Monday, May 19, 2014

Mound Builders Playtest Update

Your humble narrator recently attempted to play-test Mound Builders, the new solitaire game of Mississippian-era exploration and survival. After two hours of set-up, re-reading (and re-re-reading) the rules, and slow, methodical play, I managed to make it into the early Mississippian era, the game's second epoch. My cultural empire extended deep into Shawnee and Caddo country, generating regular surpluses of hides and mica, before enemy war parties – notably the Cherokees, whose homeland I never managed to incorporate – began battering Cahokia's palisades.

Then I noticed I'd made it through the Hopewell era without remembering to trigger the revolts specified on the game's first set of history cards. I apparently misread a paragraph on page 9, column two of the rulebook (like you do). Well, so much for being methodical! And so much for trying to write a legitimate session report. I'll make another attempt to play the game correctly, but it will have to wait until June, as I'll be traveling and Mound Builders requires more play area than the average hotel table or airline tray-back provides.

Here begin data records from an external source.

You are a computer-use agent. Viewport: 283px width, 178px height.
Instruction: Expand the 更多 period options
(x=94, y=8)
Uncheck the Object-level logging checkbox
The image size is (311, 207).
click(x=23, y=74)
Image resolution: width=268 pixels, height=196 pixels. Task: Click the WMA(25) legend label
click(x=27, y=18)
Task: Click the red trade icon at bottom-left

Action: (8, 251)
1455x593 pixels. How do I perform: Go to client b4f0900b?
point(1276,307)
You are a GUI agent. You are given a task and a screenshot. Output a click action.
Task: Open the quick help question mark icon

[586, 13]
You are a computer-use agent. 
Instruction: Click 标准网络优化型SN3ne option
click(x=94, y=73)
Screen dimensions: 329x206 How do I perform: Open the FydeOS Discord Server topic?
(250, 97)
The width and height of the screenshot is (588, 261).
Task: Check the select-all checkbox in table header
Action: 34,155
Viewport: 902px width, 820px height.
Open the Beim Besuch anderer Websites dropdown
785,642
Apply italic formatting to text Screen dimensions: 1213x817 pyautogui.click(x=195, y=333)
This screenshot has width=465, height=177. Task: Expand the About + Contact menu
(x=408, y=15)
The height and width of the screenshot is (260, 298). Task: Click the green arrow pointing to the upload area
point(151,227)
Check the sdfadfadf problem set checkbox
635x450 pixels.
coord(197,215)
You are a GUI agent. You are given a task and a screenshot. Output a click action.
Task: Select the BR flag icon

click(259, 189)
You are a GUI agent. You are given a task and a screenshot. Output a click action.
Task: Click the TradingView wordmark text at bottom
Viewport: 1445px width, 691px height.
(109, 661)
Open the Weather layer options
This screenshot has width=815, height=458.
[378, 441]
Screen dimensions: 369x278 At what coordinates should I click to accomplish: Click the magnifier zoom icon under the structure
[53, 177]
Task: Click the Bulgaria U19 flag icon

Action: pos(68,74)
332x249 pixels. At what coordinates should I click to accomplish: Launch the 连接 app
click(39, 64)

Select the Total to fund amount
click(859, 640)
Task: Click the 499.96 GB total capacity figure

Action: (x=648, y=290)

(The image at right shows the game board at the start of the first [Hopewell] era, shortly before I began to screw everything up. Not sure where I placed the fifth peace-pipe marker; I suspect it's out-of-frame. The mug on the right edge of the board, used to hold chiefdom counters, was one I picked up at the 2012 meeting of the American Society for Ethnohistory.)

Friday, May 09, 2014

Everything's Relaxed and Groovy on Helluland

I've always assumed the relationship between the Norse colonists of medieval Greenland and Newfoundland and the local Native American (Indian and Inuit) was stand-offish at best and violent more often than not. Alfred Crosby (Ecological Imperialism (1986), 48-52) noted routine skirmishing between Norsemen and Beothuks on Newfoundland and repeated Inuit raids on Greenland settlements. Jared Diamond (Collapse (2005)) argued that the Greenlanders' hostility toward the Inuit and their cultural isolationism helped doom their colonies, since it prevented them from copying the Inuit Arctic toolkit (parkas, kayaks, toggle harpoons) and learning their neighbors' survival skills. Something about this story, however, never quite rang true: the medieval Norse were as much traders as warriors, and it seems unlikely that their remote Arctic colonies would have survived for more than four centuries in a state of constant warfare with more numerous neighbors. Within the last decade, archaeologist Patricia Sutherland, formerly of the Canadian Museum of Civilization and now of the University of Aberdeen, has confirmed that the standard account of Norse-Native relations is flawed, and has usefully complicated the narrative of Norse American colonization.

In 1999, studying fibers found in an early 14th-century Dorset-culture (Paleo-Inuit) site on Baffin Island, Sutherland determined that the remains were yarn woven by Greenland Norse. A follow-up study of artifacts from four Dorset-culture sites on Baffin Island (or Helluland, as the Norse called it) and Labrador revealed wooden spindles, whetstones, and tally sticks of the kind used by Norse traders, along with Dorset carvings of what appear to be Europeans. These led her and a Canadian team to a Dorset village site in Baffin Island's Tanfield Valley, where several years ago they located what is almost certainly a Norse trading post: a large structure with a stone-lined drain, a latrine that still stank after centuries (must have been a boys' bathroom), remnants of augur holes and a shovel, and scraps of fur from black rats, which apparently accompanied the Norse voyagers. Sutherland has not yet determined how long the site was occupied, but believes there the Norse and Dorset Inuit conducted a lively commerce, swapping walrus ivory and fox furs for wooden artifacts and metal. However poor the Greenland Norse relationship with other Native Americans may have been, it is now evident that at least one nearby indigenous culture was more than happy to trade peacefully with them. They had, if you will forgive the expression, taken a liking to a Viking.

(The National Geographic story on Sutherland's excavation mentions, incidentally, that medieval Norse mariners made it as far as Ellesmere Island, where evidence of a Norse shipwreck was found in the late 1970s. Ellesmere Island is NORTH of Baffin Island; its northern shore fronts the Arctic Ocean. Either the sailors were brave or drunk.)


(Image above is of Norse tally stick fragments in the collection of the Canadian Museum of History; original can be found here.)